Anarchist420 · Mar 3, 2012

Are CPUs with the AVX instruction set capable of double floating point precision or just single? If they're capable of double floating point precision, then what's performance penalty compared to FP32 precision, if any?

Abwx · Mar 3, 2012

Double precision and also double the throughput compared to
regular SSE2 , albeit it s unlikely that a soft can use only AVX.

Edrick · Mar 3, 2012

I thought all CPUs were measured (FLOPS) in doubled percision.

TuxDave · Mar 3, 2012

Edrick said:
I thought all CPUs were measured (FLOPS) in doubled percision.
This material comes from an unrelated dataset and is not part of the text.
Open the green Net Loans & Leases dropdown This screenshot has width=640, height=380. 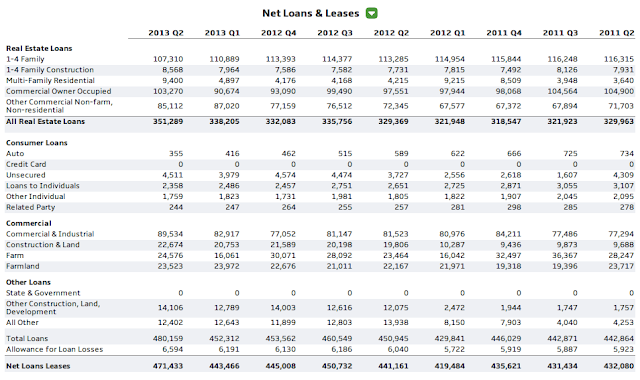pos(371,13)
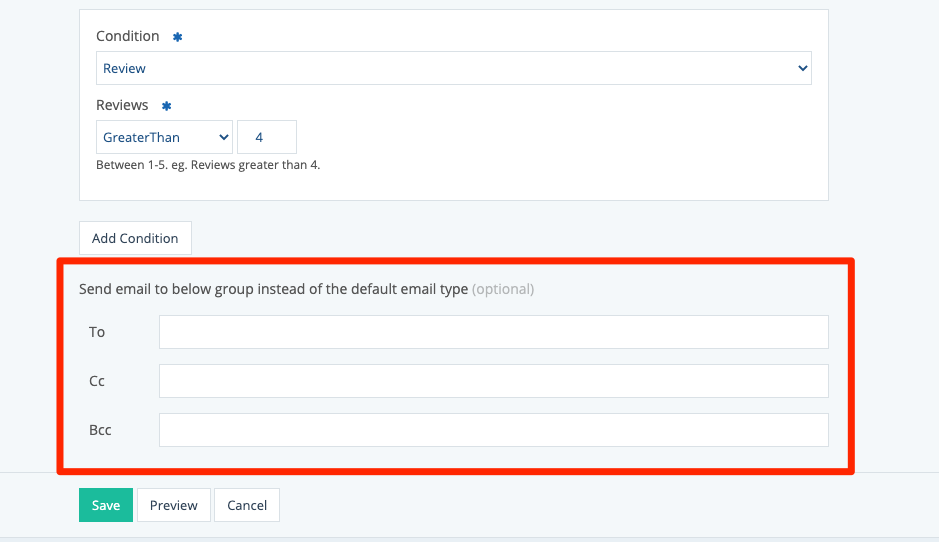939x542 pixels.
Task: Click the grey '(optional)' text
Action: (x=503, y=289)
Heh, I would've guessed SP so you get a higher number.

mustard010 · Mar 3, 2012

Anarchist420 said:
Are CPUs with the AVX instruction set capable of double floating point precision or just single? If they're capable of double floating point precision, then what's performance penalty compared to FP32 precision, if any?

AVX Instructions have a 256-bit (32 byte) wide-registers with a total of 16 registers. AVX instructions are capable of performing either single precision ordouble precision depending on the application. With the 32 byte width, one can place up to 8 floats or 4 doubles in one register.

You can then issue an instruction that can do calculations on the 8 floats, or a calculation that performs calculations on 4 doubles. This is known as vectorization (e.g: single instruction multiple data)

Generally, single precision is faster than their double counterparts. I'm sure someone else who is versed on the subject can explain better... From my own perspective, more bits == more work. Obviously, there is more bits of precision in the IEEE double format, so you would generally get better precision using doubles. Note though, inherent rounding in floating point is inevitable.

Edrick · Mar 3, 2012

TuxDave said:
Heh, I would've guessed SP so you get a higher number.

Single percision is very limited. It works OK for GPUs because their role is also limited. Most of the new GPUs that are being used for other tasks like Tesla, have increased double percision performance.

CPUs need to be well rounded to handle all tasks. So measuring CPUs in SP would be a very useless number in my opinion. I could be wrong however.

mustard010 · Mar 3, 2012

Edrick said:
Single percision is very limited. It works OK for GPUs because their role is also limited. Most of the new GPUs that are being used for other tasks like Tesla, have increased double percision performance.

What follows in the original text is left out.